13. The electrochemical cell of claim 12 wherein the catalyst layer is platinum.

14. An electrochemical cell, comprising: a first electrode;a second electrode spaced from the first electrode; anda lithium ion electrolyte disposed between the first and second electrode and in ionic communication therewith;wherein the first electrode is selected from the group including LiVS2, Li0.8VS2, LiV2O5 intercalated with sulfur; LiV6O15 intercalated with sulfur;and combinations thereof.

15. The electrochemical cell of claim 14, wherein the second electrode is lithium metal.

16. The electrochemical cell of claim 14, wherein the lithium ion electrolyte is liquid.

17. The electrochemical cell of claim 14 and further comprising: a first volume of organic liquid electrolyte in contact with the lithium metal electrode;a second volume of aqueous liquid electrolyte;a lithium ion conducting glass ceramic separator positioned between the first and second volumes.

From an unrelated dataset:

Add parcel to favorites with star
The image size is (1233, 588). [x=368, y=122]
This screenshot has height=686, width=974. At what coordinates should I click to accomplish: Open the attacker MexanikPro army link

18. An electrochemical cell system, comprising: a lithium metal anode electrode;a first volume of lithium ion conducting electrolyte in contact with the lithium metal electrode;a second volume of lithium ion conducting electrolyte in lithium ion communication with the first volume of lithium ion conducting electrolyte;a cathode electrode in contact with the second volume of lithium ion conducting electrolyte;wherein the cathode electrode is selected from the group including LiVS2, Li0.8VS2, LiV2O5 intercalated with sulfur; LiV6O15 intercalated with sulfur; an air electrode having a gas diffusion layer operationally connected to a catalyst layer; and combinations thereof.

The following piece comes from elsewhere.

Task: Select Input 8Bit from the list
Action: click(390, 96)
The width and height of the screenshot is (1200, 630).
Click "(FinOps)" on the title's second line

19. The system of claim 18 and further comprising a lithium ion conducting glass ceramic separator positioned between the first and second volumes of lithium ion conducting electrolyte; wherein first volume of lithium ion conducting electrolyte is an organic liquid; and wherein second volume of lithium ion conducting electrolyte is an aqueous liquid.

20. A method of producing a lithium ion battery, comprising: spacing a lithium metal anode electrode from a cathode electrode to define a battery space therebetween;placing a first volume of lithium ion conducting electrolyte in contact with the lithium metal electrode;placing a second volume of lithium ion conducting electrolyte in lithium ion communication with the first volume of lithium ion conducting electrolyte and in contact with the second volume of lithium ion conducting electrolyte;wherein the cathode electrode is selected from the group including LiVS2, Li0.8VS2, LiV2O5 intercalated with sulfur; LiV6O15 intercalated with sulfur; an air electrode having a gas diffusion layer operationally connected to a catalyst layer; and combinations thereof.

21. The system of claim 20 and further comprising: positioning a lithium ion conducting glass ceramic separator between the first and second volumes of lithium ion conducting electrolyte; wherein first volume of lithium ion conducting electrolyte is an organic liquid; and wherein second volume of lithium ion conducting electrolyte is an aqueous liquid.